More and more executives I talk to raise concerns about data chaos in their organization.
Many of them admit to failing to take full advantage of the growing amount of data their companies collect. Others confess to not even knowing what data they gather, where it is or whether they could trust it at all.
As a result, some ask whether they should just accept the data on face value, leaving it up to their analysts to make any sense of it later. There doesn’t seem to be any other way, after all.
I address their concerns in two steps, typically.
First, I put their problem in a broader context. Then, I discuss how marketing intelligence helps overcome their data chaos.
Let’s follow the same process here.
We create an astonishing amount of data each day. We’ve generated over 90% of all today’s information in the last two years alone, in fact.
But how could the situation be any different if we send 156 million emails every minute and make 154 thousand calls on Skype? Or if, as the experts predict, our online purchases will reach just short of $3.5Bn this year?
Each of the above activities leaves an incredible trail of information behind. As a result, CRM systems burst out with emails and communication data already. Web or e-commerce platforms deliver all kinds of visitor statistics. Advertising systems generate an insane amount of insights on consumer behavior and preferences.
And that’s just the tip of the iceberg. The visual below illustrates it well. It shows the tools and platforms used by Cisco to collect marketing data.
Their stack is impressive. I can only imagine how big Cisco’s average data set must be.
Yet, according to our recent report - Justifying Opinion with Facts - in spite of having so much information, only 53% of companies admit to making decisions based on data and analytics.
Why?
One reason is the complexities involved in accessing information. An organization’s ability to use the data suffers when information is scattered across its various business units, departments, vendors and more.
But even if the data gets brought into one place, much of it remains unusable. This problem occurs because of different file formats, technology, even labeling conventions in the data set.
To summarize, organizations collect more data than ever before. However, they struggle to take full advantage of it because they don’t know where it is. Even if they do, many companies find it hard to convert that information into usable datasets.
The above brings us back to the problem, the data chaos that so many organizations suffer from. The solution lies in incorporating marketing intelligence to collect and manage information.
The term, marketing intelligence, relates to practices of collecting, organizing and managing data relevant to a business and using it to increase its ROI.
Examples of marketing intelligence data include target market characteristics, market growth rate figures, competitor analysis, consumer trends, and spending analysis, competitive market analysis, CRM data, customer surveys, sales data and almost any other type of marketing-related information a company collects or could gather.
All that information helps companies take a more strategic approach to their promotional efforts - from identifying the best performing channels to discovering new ways to engage the market.
In our report above, we’ve discovered that the majority (43%) of online stores use data and analytics to focus on a specific online activity.
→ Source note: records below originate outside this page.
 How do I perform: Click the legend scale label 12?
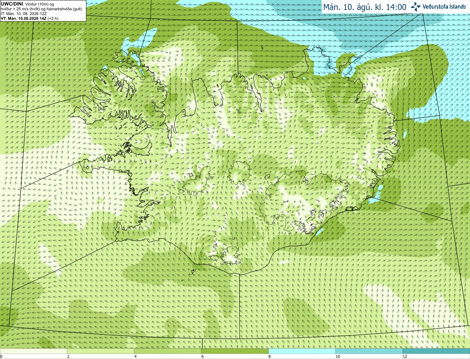[x=405, y=356]
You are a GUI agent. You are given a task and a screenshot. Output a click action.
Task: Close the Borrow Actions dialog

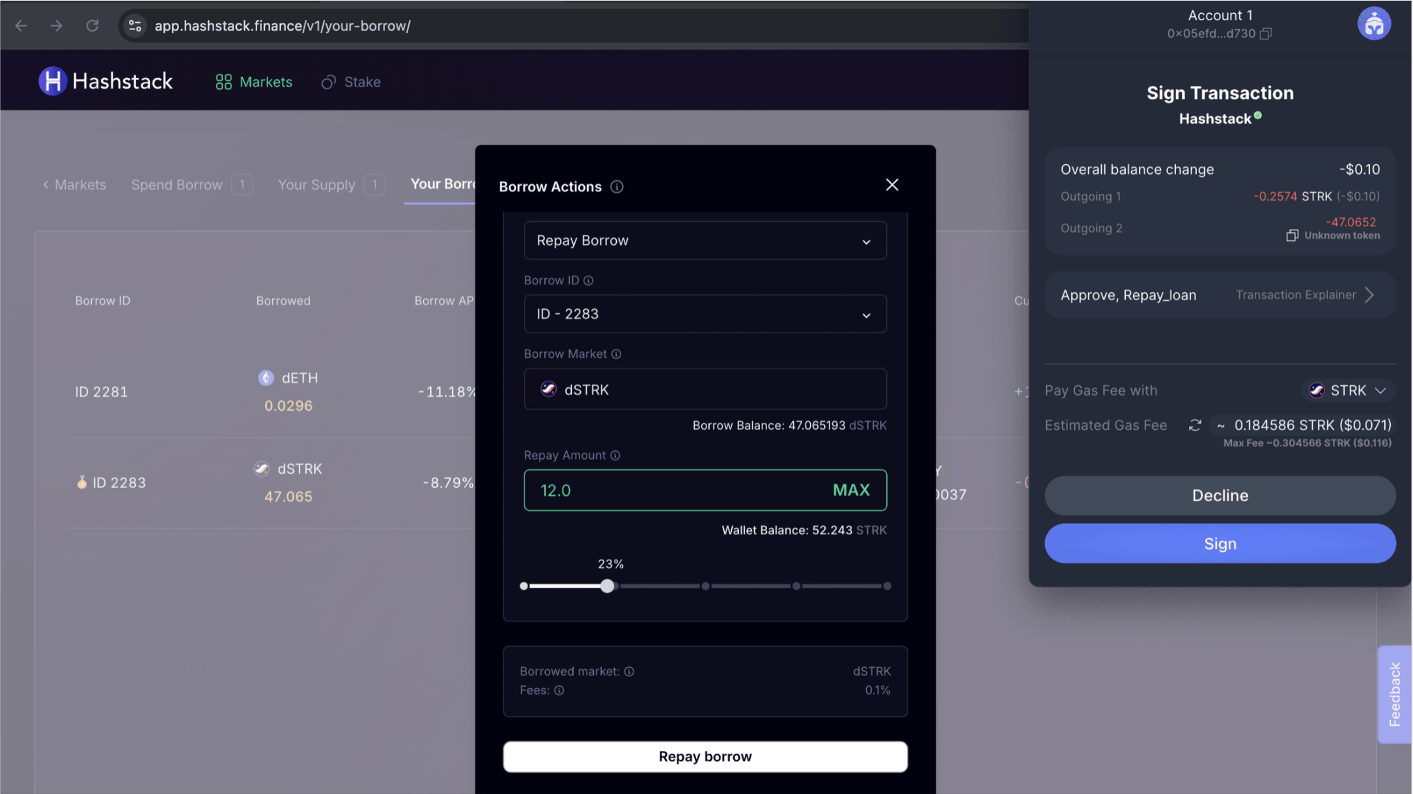click(891, 185)
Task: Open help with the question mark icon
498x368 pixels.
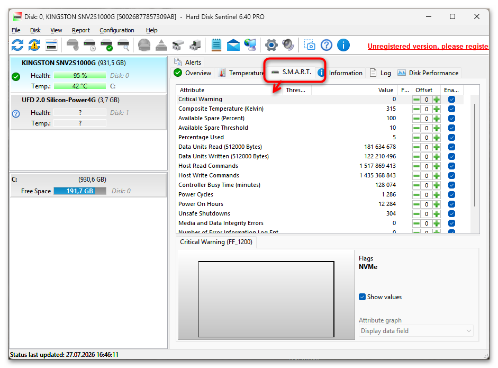Action: (326, 45)
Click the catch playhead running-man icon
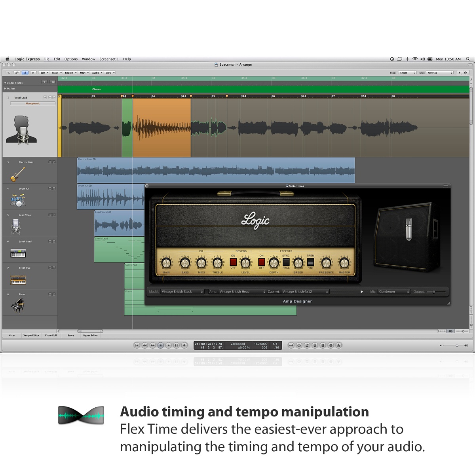The width and height of the screenshot is (475, 475). pos(25,73)
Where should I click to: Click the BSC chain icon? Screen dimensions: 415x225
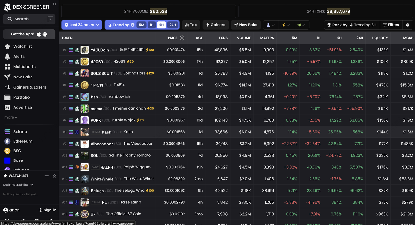click(7, 151)
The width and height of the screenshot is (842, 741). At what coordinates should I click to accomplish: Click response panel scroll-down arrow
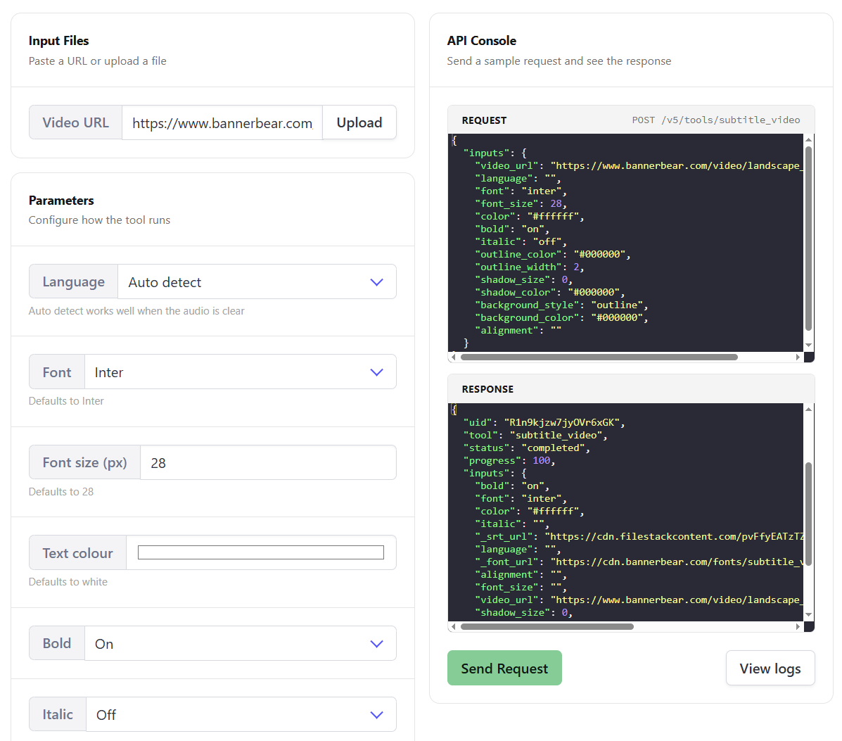(x=808, y=614)
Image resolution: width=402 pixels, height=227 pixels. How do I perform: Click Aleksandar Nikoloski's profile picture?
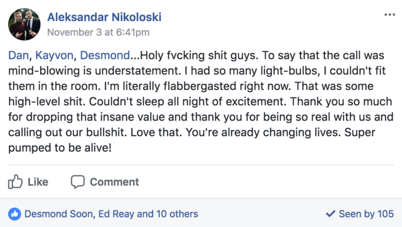pos(24,24)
Some examples include campaign optimization or improving an area of their sites.
Unsurprisingly, however, only 14%, use the information to analyze their entire marketing ecosystem.
Their problem is that so many of them either don’t know what it is, where it is or whether it came from a trustworthy source. They experience the data chaos.
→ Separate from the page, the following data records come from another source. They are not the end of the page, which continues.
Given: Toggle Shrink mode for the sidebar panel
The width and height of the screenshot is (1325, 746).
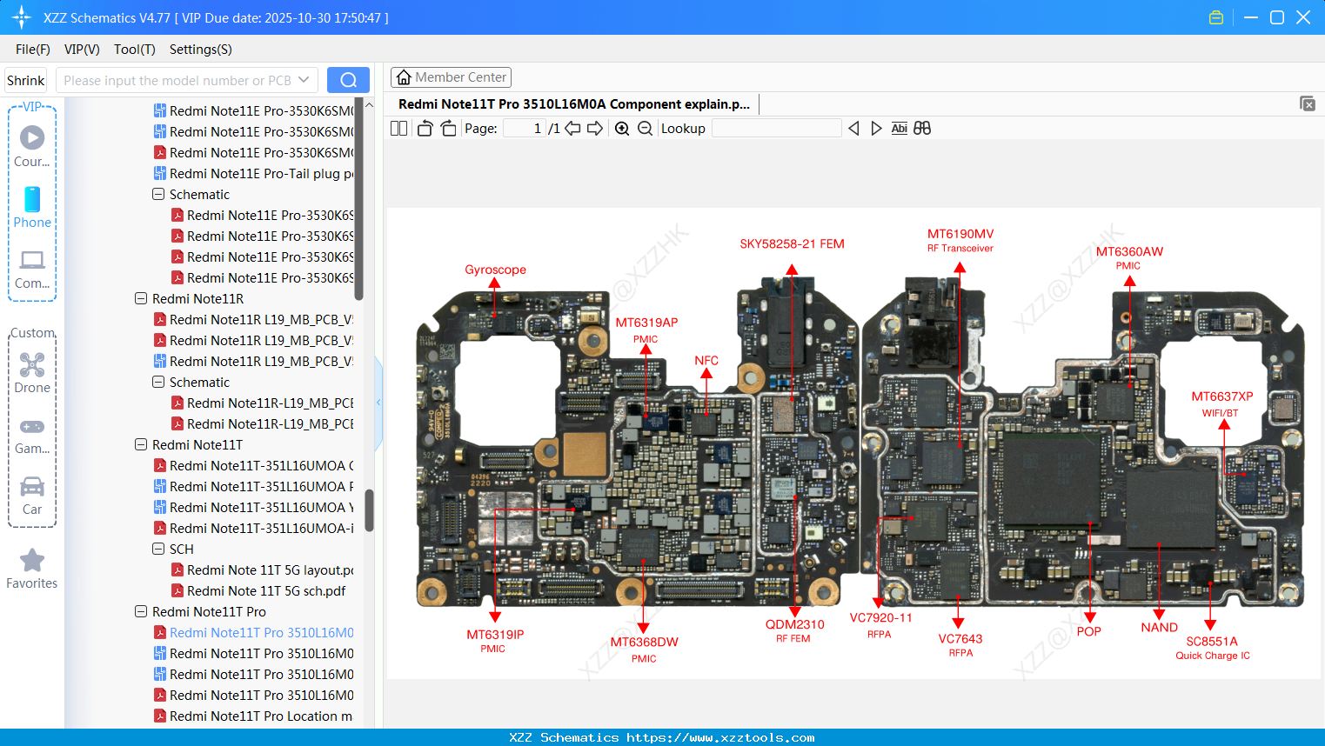Looking at the screenshot, I should tap(25, 79).
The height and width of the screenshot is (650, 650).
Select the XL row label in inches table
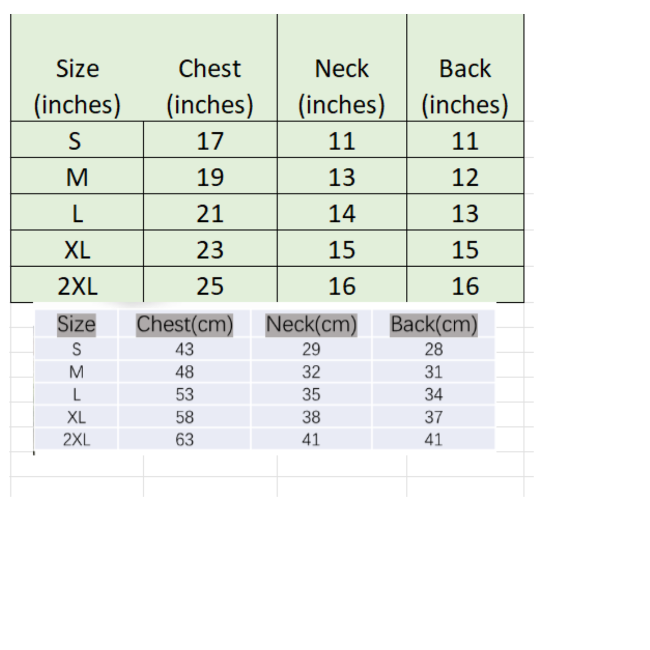[x=77, y=250]
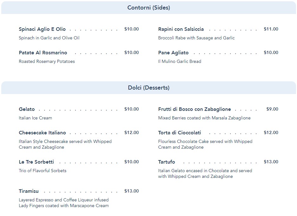Click the 'Trio of Flavorful Sorbets' description

pyautogui.click(x=42, y=171)
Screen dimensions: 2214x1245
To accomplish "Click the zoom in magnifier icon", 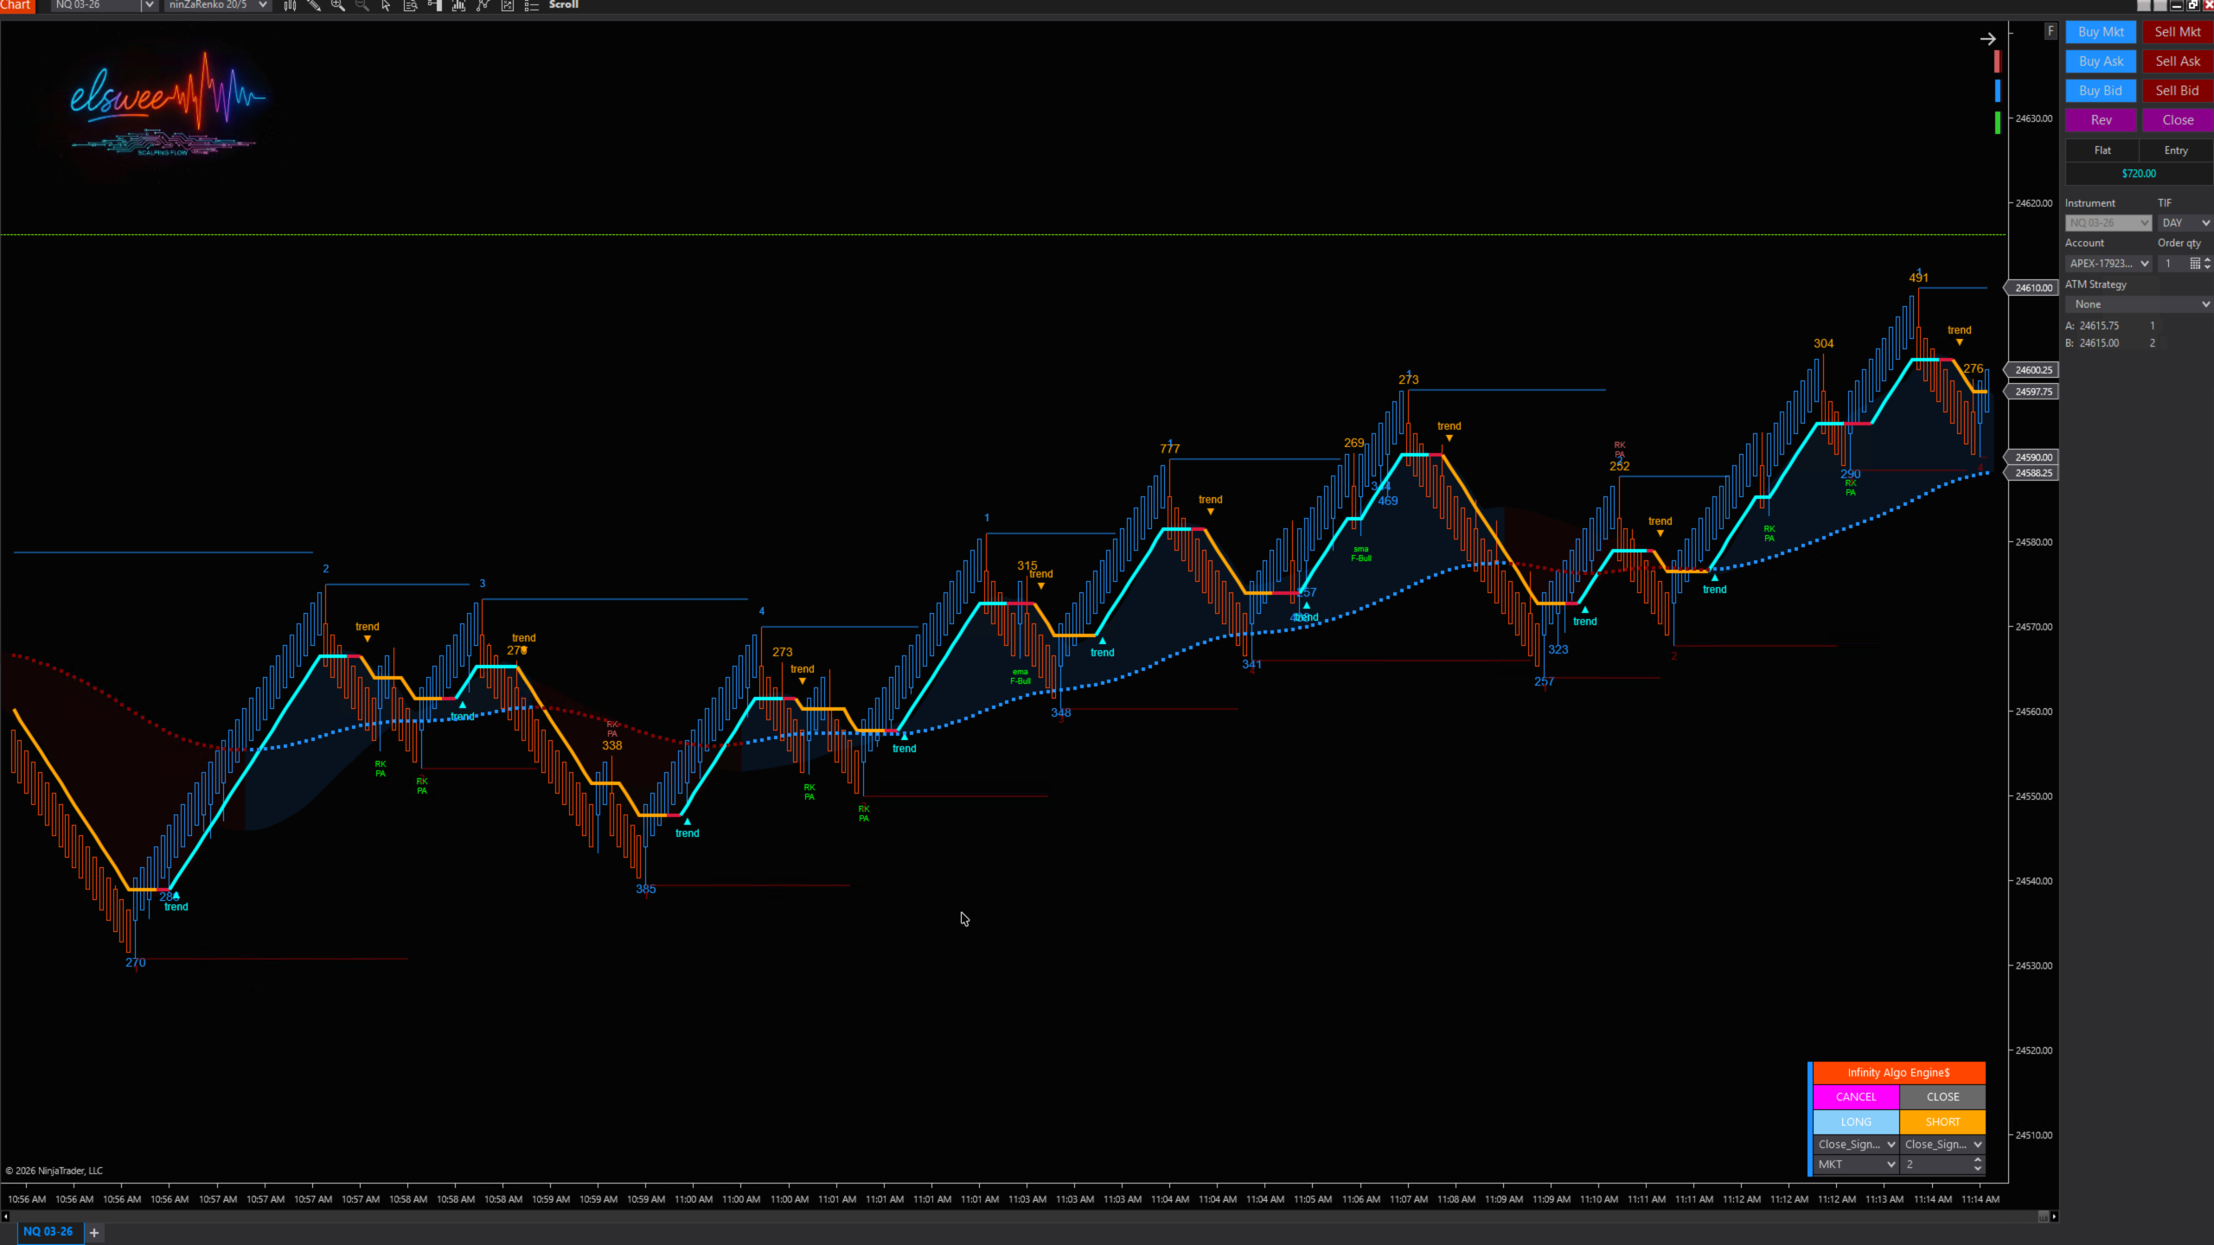I will pos(338,5).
Data chaos is also one of the reasons why so many of them turn to marketing intelligence.
With its focus on collecting and managing data, marketing intelligence is the backbone of a data-driven organization. The following are just some of the ways it helps overcome the data chaos.
Only with a harmonized, complete and trustworthy dataset can a company gain a single, uniform view of the market. It can build complete buyer personas based on current customer data or analyze a channel's performance by taking its every aspect into consideration.
Collecting all data in one place results in the ability to break down any initiative into the smallest elements, analyze success factors at a granular level and identify what drives the highest performance.
Similarly, having all data in one place means the ability to improve decision making relating to high-level initiatives – entering a new market, developing the product further and so on.
A formidable weapon in the arsenal of marketing intelligence users is the effortless ability to identify scope to improve ongoing and future campaigns. With powerful real-time and actionable insights at hand, marketers can better understand what works and what doesn’t - all while skyrocketing their ROI.
Marketing intelligence is a process. However, following it requires two tools. First, a data platform to collect, transform and harmonize the information. The other, a dashboard software to display the data relevant to a particular business problem at hand.
As the amount of available information grows, organizations begin suffering from data chaos. They no longer control what information they collect. Many of them don’t know where that data is or whether they could trust it. As a result, only a few can use data to analyze their entire marketing ecosystem. The majority, however, can focus on its single aspects only.
There is a way to overcome data chaos though. But for that to happen, an organization must implement marketing intelligence to collect, store and manage its information in a single data warehouse.